***** Data for processing *****

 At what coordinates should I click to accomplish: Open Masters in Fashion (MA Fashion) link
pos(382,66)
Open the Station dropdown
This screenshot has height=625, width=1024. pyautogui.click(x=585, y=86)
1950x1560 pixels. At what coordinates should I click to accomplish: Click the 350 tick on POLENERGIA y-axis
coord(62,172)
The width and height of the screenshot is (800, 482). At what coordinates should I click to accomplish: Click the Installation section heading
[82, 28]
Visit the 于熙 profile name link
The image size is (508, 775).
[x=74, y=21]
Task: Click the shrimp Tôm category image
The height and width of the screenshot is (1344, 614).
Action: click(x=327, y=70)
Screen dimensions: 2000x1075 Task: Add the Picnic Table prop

*****

# [Task statement]
Reproduce every line of the listing above verbatim, with no changes.

# [Output]
 At what coordinates should I click to accomplish: Open Masters in Fashion (MA Fashion) link
pos(382,66)
Open the Station dropdown
This screenshot has height=625, width=1024. pyautogui.click(x=585, y=86)
1950x1560 pixels. At what coordinates should I click to accomplish: Click the 350 tick on POLENERGIA y-axis
coord(62,172)
The width and height of the screenshot is (800, 482). At what coordinates should I click to accomplish: Click the Installation section heading
[82, 28]
Visit the 于熙 profile name link
The image size is (508, 775).
[x=74, y=21]
Task: Click the shrimp Tôm category image
The height and width of the screenshot is (1344, 614).
Action: click(x=327, y=70)
Screen dimensions: 2000x1075 Task: Add the Picnic Table prop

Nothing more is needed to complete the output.